Need for a change
On November 2, 2015, the Bipartisan Budget Act was passed, changing how partnerships will be audited by the Internal Revenue Service (IRS) for years beginning after December 31, 2017. Taxpayers can adopt the new rules earlier for tax years starting after the Act was passed. Instead of audit adjustments being assessed on a per-partner basis, they will now be determined and collected at the partnership level.
The Joint Committee on Taxation estimates the change will result in $9.3 billion of taxes collected over ten years. This may be true as partnership audits in the past have been challenging, requiring the IRS to go after hundreds or thousands of partners to collect on their adjustments, if the partnership did not elect to be taxed at the entity level (which few do). Complex multi-tiered partnership structures and allocation methods, as well as lack of automated procedures at the IRS, burdened the audit process further. Such limitations kept the IRS from putting resources into auditing partnerships:
- From 2007 to 2012, the IRS audited less than one percent of partnerships with assets in excess of $100 million (except for 2010 when the rate rose to 1.4 percent).
- During the same timeframe, they audited 20.6 percent to 27.1 percent of corporations with a similar asset-sized threshold.
- Partnership audits were less effective than corporate audits – 64 percent of large partnerships audited in 2013 had no changes to reported income or loss, whereas only 21 percent of corporations during that year netted the same no change result.
It is expected this will change. Beyond the federal level, many expect states will soon pass similar rules.

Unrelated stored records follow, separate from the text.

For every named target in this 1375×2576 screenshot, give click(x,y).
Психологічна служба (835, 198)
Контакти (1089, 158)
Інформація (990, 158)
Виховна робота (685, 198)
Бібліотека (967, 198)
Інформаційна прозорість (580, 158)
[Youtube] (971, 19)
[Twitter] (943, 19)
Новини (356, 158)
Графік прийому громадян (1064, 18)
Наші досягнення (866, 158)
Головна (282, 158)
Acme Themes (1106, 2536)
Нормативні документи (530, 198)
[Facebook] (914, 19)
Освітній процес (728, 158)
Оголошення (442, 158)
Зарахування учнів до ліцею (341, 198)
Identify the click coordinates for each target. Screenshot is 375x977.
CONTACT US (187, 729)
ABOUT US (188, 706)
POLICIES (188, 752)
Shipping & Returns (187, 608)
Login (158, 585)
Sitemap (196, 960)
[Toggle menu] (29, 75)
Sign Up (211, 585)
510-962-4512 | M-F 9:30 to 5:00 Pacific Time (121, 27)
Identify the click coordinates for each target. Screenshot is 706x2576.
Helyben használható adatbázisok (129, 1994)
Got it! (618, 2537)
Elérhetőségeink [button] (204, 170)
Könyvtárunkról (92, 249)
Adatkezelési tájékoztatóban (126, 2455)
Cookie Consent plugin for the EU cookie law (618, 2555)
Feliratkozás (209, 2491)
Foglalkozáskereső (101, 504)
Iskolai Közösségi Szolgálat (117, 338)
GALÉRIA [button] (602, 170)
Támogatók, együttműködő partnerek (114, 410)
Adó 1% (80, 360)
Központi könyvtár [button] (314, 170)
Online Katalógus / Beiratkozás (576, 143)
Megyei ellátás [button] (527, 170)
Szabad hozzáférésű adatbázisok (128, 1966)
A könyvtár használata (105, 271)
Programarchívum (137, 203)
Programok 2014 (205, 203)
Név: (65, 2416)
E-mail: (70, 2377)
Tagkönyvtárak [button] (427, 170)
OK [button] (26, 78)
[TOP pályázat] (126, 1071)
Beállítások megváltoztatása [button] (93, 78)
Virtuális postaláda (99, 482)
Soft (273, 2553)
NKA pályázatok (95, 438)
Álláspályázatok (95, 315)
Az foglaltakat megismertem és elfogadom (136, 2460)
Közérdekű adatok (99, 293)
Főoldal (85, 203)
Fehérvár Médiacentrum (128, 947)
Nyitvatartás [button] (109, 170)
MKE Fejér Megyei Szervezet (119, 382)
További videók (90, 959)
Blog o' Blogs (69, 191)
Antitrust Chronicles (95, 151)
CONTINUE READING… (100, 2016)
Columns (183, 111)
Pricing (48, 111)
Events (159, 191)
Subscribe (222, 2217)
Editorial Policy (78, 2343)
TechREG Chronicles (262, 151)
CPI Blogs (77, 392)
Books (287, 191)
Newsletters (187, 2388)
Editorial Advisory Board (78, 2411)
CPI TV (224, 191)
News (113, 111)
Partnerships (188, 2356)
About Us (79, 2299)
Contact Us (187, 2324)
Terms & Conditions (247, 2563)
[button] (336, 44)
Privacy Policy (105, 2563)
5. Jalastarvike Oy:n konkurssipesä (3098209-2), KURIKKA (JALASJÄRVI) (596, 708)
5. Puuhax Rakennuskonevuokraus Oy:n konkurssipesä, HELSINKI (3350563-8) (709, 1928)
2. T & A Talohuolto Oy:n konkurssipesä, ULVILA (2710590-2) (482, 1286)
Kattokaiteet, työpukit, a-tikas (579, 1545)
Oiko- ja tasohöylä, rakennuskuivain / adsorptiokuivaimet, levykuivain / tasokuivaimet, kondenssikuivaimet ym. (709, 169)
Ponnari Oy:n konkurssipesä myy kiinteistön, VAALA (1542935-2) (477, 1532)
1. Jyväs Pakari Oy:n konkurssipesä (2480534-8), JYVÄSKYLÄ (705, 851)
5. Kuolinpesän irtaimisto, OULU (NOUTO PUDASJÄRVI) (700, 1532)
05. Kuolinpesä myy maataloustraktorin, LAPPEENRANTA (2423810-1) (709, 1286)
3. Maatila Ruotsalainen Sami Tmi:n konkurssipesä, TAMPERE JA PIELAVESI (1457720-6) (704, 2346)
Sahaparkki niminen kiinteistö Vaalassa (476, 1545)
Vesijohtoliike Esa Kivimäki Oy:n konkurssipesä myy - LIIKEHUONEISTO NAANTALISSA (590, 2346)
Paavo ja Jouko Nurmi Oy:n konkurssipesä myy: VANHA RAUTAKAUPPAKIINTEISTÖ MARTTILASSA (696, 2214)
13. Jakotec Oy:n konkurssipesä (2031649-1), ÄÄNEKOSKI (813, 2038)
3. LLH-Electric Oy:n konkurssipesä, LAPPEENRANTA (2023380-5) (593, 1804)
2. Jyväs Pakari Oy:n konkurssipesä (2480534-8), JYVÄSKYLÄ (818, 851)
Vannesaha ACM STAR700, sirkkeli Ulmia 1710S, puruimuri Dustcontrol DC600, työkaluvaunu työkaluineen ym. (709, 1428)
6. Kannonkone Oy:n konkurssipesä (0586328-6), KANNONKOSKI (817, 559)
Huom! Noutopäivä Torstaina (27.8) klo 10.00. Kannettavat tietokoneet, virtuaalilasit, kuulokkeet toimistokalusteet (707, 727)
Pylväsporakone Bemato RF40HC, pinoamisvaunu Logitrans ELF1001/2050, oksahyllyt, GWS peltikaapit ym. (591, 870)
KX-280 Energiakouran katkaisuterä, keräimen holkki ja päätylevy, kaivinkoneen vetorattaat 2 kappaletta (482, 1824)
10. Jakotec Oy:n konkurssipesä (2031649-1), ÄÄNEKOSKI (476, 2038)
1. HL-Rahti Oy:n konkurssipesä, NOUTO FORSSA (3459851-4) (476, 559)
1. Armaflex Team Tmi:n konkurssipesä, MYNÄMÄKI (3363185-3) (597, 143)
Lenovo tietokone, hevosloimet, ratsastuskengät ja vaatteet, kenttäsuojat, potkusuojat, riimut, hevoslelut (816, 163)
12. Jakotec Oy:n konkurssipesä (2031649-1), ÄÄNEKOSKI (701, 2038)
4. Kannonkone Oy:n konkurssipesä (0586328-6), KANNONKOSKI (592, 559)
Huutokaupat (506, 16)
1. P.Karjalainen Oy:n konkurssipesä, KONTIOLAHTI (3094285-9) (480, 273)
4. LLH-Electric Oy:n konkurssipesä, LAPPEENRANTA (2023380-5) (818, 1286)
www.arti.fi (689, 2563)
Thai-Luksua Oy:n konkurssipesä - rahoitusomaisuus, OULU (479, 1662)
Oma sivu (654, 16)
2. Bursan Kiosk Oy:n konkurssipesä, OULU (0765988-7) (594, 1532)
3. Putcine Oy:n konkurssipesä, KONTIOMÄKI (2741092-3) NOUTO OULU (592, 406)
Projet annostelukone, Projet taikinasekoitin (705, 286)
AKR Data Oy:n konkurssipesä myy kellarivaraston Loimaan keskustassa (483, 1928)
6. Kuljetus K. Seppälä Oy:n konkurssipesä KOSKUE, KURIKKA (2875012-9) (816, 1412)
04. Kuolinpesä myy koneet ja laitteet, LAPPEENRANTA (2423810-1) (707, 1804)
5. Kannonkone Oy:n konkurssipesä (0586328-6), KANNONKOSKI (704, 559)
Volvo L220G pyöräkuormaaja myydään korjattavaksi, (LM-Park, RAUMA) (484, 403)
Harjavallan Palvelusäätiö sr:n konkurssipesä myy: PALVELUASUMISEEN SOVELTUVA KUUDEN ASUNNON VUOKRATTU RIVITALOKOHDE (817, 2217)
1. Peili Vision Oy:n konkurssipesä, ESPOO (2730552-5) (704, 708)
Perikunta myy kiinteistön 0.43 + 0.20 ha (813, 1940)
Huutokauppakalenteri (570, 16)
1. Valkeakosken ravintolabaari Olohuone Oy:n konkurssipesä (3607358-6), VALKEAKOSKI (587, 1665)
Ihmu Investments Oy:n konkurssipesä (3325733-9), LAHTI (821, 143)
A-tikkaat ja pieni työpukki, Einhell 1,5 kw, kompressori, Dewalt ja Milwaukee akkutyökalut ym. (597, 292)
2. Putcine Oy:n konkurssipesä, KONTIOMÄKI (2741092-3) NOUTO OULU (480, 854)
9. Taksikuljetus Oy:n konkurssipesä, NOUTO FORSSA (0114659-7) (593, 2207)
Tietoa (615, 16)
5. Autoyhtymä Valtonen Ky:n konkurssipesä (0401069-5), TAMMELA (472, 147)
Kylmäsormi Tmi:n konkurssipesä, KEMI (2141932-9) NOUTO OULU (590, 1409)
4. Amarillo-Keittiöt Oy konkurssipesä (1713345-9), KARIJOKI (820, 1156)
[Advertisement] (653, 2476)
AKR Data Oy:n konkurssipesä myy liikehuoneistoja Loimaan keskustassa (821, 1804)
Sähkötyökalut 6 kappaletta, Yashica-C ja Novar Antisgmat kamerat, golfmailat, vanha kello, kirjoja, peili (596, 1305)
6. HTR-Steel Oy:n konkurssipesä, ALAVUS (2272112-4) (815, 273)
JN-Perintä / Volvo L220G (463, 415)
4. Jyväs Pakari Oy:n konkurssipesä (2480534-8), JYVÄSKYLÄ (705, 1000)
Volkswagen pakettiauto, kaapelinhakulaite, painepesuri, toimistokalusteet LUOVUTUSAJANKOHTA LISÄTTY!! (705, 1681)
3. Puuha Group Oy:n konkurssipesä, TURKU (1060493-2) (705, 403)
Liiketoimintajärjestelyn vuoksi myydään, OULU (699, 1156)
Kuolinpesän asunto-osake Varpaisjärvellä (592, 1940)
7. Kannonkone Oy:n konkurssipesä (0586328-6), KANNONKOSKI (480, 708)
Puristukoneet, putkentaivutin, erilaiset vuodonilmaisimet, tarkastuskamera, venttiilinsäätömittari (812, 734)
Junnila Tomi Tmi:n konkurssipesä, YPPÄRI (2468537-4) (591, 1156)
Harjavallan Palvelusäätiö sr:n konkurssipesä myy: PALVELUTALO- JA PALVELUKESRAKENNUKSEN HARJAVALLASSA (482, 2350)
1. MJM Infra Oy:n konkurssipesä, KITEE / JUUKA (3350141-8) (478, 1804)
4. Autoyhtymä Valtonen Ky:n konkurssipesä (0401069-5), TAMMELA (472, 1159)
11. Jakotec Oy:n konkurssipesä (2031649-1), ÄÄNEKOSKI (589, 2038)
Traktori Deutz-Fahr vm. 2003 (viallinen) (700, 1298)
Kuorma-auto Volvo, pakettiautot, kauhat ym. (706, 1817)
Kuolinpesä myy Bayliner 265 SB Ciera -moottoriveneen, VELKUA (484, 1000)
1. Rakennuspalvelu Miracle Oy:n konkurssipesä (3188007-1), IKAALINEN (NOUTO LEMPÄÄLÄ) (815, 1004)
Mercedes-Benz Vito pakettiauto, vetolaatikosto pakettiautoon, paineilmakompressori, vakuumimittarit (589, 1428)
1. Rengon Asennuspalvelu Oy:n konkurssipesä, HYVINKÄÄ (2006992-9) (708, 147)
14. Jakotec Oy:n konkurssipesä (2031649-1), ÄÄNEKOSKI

Partnership representative
The Tax Matters Partner concept created by the Tax Equity and Fiscal Responsibility Act of 1982 (TEFRA) will be replaced by a Partnership Representative who will have the sole authority to bind the partnership and its partners in these audits. This may be a partner or anyone else with a substantial presence in the United States. Historically, the IRS spent a lot of time determining the Tax Matters Partner. Under these new rules, the IRS can appoint a Partnership Representative if one has not been identified by the partnership. Also, it seems partners will no longer participate in audits, will not have to be notified regarding audit developments, and may not be able to contest the results.